There won’t be a better time to come clean about the dance I promised Bodee before they add any other disparaging remarks. “Look. I’m not gonna lie.”
Completely.
“Bodee’s a friend. I didn’t plan on it when my parents moved him in with
us, but now it’s hard not to get to know him a little. And I feel—”

“Sorry for him. Yeah, so does the rest of the school. What a whack job! His dad, I mean,” Hayden says.

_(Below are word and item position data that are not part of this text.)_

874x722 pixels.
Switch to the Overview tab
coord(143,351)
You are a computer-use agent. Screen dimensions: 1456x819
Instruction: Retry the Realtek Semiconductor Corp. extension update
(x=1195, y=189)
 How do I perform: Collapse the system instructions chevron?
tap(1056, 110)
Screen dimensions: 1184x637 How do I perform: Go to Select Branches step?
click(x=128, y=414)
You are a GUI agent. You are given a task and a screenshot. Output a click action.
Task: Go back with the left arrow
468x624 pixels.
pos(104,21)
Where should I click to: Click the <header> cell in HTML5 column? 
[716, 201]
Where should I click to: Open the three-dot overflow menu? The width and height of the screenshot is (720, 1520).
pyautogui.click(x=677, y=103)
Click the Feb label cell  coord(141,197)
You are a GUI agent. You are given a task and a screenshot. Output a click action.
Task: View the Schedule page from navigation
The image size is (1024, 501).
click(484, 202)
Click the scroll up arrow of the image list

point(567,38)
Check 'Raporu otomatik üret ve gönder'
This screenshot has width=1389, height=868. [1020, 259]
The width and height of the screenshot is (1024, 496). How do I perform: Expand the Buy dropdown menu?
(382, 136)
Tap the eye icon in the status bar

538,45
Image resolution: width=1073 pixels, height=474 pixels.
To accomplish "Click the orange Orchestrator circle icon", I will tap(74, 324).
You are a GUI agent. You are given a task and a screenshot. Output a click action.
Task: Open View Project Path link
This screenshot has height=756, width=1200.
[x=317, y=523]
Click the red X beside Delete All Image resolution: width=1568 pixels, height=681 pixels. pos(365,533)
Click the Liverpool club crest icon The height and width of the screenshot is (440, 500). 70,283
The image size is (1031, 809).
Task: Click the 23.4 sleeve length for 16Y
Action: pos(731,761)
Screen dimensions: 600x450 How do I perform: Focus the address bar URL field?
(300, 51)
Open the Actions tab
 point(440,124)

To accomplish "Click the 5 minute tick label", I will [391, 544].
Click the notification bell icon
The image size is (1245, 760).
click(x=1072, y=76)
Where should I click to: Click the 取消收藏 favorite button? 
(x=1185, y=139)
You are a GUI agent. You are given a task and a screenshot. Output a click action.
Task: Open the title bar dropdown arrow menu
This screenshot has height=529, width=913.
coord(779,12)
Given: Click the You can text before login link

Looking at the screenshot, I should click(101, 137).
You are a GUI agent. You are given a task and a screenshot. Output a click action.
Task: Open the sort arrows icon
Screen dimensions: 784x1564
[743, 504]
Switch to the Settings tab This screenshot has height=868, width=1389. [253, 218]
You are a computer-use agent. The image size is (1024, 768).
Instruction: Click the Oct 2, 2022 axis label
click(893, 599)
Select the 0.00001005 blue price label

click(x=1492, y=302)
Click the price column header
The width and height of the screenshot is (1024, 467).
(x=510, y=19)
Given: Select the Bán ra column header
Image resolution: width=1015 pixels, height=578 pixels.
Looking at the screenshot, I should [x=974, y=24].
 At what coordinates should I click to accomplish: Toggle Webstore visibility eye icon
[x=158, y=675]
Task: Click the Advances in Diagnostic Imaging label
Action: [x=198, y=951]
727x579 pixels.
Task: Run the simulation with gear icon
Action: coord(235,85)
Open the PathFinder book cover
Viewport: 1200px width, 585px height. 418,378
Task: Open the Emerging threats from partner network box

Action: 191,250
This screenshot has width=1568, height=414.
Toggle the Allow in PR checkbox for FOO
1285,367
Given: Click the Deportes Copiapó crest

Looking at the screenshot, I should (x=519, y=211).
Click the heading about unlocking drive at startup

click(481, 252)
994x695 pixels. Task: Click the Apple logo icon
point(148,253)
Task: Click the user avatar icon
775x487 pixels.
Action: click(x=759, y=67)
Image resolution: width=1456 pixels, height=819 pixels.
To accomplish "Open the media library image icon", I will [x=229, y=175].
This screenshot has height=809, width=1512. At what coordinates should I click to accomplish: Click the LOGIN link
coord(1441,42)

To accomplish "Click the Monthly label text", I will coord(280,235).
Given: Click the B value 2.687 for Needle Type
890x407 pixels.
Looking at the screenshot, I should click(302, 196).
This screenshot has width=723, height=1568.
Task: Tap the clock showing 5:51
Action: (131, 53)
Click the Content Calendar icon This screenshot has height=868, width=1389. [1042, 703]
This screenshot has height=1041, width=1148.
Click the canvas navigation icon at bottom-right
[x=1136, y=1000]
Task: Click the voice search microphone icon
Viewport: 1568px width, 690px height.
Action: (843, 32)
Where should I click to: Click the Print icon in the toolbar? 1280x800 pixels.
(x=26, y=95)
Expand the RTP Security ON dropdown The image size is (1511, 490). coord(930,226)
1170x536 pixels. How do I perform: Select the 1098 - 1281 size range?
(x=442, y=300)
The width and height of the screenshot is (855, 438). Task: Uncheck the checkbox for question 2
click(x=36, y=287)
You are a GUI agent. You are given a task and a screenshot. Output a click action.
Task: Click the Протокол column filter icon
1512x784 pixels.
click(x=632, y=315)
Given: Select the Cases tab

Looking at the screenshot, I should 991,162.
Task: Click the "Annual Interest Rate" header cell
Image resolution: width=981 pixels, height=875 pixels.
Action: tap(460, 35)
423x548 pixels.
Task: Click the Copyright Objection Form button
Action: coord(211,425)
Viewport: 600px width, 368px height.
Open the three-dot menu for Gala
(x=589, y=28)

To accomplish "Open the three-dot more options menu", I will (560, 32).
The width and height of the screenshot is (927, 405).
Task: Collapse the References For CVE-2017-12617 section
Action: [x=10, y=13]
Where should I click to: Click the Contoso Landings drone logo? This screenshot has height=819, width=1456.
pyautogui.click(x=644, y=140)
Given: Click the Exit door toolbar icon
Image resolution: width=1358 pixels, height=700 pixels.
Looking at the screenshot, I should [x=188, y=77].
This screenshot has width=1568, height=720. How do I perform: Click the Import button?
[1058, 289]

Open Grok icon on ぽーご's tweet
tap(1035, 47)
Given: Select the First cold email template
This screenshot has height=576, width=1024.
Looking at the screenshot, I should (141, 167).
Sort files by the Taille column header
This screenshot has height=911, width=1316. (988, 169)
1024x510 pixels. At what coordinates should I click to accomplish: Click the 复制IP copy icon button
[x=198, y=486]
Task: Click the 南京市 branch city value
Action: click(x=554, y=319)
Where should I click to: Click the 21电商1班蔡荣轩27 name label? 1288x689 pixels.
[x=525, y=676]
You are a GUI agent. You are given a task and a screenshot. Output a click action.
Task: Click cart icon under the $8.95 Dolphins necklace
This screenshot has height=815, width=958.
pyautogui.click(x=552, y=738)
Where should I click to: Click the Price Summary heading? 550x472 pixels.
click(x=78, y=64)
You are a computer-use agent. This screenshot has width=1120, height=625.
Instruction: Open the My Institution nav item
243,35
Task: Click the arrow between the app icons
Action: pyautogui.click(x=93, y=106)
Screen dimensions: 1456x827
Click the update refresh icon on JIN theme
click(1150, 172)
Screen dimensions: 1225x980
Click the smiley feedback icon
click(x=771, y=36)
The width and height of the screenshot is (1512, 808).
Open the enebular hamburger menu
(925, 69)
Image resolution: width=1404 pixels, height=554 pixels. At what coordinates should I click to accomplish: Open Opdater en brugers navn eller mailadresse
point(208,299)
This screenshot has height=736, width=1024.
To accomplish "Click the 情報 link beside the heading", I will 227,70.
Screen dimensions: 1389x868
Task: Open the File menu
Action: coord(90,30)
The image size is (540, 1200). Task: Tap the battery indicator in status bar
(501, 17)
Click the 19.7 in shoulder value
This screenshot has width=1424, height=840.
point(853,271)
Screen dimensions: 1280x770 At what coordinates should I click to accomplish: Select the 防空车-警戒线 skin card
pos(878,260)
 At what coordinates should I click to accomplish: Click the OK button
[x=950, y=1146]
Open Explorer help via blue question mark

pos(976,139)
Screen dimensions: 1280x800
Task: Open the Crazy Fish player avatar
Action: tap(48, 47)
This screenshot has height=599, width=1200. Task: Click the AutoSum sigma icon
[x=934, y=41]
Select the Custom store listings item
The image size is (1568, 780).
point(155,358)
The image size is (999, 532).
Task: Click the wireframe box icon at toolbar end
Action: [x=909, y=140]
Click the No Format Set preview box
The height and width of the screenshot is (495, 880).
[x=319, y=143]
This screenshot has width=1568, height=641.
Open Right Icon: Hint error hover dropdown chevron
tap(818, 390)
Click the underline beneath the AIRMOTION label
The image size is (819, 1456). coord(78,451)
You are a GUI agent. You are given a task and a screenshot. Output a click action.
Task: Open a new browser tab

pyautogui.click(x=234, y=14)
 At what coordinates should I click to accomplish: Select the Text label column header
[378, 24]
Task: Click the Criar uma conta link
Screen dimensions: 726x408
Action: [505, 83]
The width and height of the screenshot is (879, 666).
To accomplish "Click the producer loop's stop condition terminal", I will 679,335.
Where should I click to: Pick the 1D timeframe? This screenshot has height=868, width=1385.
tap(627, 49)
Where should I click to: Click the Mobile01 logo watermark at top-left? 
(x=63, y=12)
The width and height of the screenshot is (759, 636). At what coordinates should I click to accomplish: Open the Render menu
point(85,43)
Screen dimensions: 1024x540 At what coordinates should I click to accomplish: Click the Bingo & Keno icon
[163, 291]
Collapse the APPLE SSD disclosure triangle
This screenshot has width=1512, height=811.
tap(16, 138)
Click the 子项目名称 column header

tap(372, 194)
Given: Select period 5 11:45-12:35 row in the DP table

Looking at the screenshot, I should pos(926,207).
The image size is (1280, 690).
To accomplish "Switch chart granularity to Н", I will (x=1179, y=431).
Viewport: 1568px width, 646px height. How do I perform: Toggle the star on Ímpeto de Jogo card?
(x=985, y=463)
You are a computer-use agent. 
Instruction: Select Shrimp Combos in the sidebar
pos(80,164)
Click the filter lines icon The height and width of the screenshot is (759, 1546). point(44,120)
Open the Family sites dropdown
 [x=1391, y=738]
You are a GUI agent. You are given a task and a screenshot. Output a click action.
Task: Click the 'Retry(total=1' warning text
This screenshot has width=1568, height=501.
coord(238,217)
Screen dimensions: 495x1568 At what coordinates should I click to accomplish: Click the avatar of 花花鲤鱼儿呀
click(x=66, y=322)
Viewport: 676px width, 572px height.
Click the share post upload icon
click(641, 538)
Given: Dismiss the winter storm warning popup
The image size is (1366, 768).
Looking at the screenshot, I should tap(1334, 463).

“Yeah. That’s why I promised my mom I would dance with him at least once tonight.” I use every pitiful expression I know, including an over-the-top sigh. “You know, so he’s not completely alone.”

Collie shoots me a sly grin. “Does that mean you’re gonna let Janna have a dance with my man here?”

“No,” I say, because it’s what Hayden expects to hear, and I want this night to be drama free. But Hayden’s a guy who’s been stroked and adored by Janna for a year and a half. They probably have firsts together, and if she wants him back, she’ll get him. She’s got that conceited
I’m gorgeous
laugh, too. But it means nothing to me. After the dance, she can have him.

In fact, I stand to make ten dollars if she does.

“Janna causes a problem tonight, I’m gonna let Heather tell her where she can go,” Hayden says.

“Aww. That sounds like the perfect job for you, honey,” Collie says, and squeezes Heather’s shoulders.

Jackass; instead of looking at her face as he refers to her, Collie focuses right on
the girls,
as Heather calls them. He didn’t used to be that way.

“And she can take a crack at Bodee, if the dude wants more than a dance,” Hayden says.

“Y’all always let Heather fight your battles?” I am only semi-teasing.

“Uh, yeah,” the guys say together, and bump fists like they’re on the football field. Heather laughs like she thinks it’s funny too.

I’m starting to think I’ll owe Heather ten dollars. Hayden is not sounding like a guy Heather had to talk into going out with me. And I don’t get that. Because last year, guys did not form a line to ask me out.

So I have to wonder. Did
he
change me? The image of blue Hawaiian swim trunks rips through my brain. Rips through the peace I’ve held on to so firmly tonight. Did he . . .
do
something to me that guys can
see
on the outside? Now do they want to do it too?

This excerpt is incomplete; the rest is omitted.